═══ Rows
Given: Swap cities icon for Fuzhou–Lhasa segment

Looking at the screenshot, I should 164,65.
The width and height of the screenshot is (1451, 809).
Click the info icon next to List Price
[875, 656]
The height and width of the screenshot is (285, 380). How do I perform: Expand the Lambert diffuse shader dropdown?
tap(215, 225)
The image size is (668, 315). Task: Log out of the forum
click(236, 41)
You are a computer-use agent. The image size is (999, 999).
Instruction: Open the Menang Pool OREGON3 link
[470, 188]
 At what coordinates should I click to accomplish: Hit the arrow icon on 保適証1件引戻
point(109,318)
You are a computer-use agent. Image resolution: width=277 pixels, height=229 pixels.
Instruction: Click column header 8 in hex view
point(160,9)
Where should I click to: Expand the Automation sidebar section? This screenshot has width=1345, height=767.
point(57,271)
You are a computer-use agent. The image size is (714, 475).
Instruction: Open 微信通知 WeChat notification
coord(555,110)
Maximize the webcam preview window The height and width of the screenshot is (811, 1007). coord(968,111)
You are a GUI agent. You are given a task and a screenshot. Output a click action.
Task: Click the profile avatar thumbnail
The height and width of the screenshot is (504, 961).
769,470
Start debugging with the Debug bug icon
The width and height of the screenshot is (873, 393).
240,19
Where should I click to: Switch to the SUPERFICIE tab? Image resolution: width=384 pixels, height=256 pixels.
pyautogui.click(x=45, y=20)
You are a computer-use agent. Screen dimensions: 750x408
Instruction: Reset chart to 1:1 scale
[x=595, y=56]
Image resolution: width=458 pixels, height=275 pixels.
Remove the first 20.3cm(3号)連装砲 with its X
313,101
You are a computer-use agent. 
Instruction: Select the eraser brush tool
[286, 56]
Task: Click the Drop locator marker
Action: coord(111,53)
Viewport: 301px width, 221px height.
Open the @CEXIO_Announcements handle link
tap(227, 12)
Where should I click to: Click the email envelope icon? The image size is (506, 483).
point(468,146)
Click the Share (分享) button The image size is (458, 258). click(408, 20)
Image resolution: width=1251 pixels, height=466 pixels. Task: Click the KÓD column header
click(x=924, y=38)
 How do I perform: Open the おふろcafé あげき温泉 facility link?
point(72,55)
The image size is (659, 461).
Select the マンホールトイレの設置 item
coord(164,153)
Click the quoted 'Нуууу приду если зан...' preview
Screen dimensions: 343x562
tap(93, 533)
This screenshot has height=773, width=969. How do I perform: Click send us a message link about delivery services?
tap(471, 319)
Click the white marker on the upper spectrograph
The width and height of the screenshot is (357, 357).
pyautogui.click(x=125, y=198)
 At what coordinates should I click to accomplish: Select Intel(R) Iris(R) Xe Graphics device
══════
§ **Description of the task**
Pull out each line in the items above that contains the word "coordinates" and copy it unchanged.

§ **Answer**
 At what coordinates should I click to accomplish: Hit the arrow icon on 保適証1件引戻
 At what coordinates should I click to accomplish: Select Intel(R) Iris(R) Xe Graphics device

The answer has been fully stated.